**Input data:**

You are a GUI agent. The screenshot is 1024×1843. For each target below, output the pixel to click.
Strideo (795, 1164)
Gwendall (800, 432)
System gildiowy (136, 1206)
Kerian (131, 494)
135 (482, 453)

**Your instructions:** Each entry in the listing is to be output exactly as given.

**Answer for the task:**
You are a GUI agent. The screenshot is 1024×1843. For each target below, output the pixel to click.
Strideo (795, 1164)
Gwendall (800, 432)
System gildiowy (136, 1206)
Kerian (131, 494)
135 (482, 453)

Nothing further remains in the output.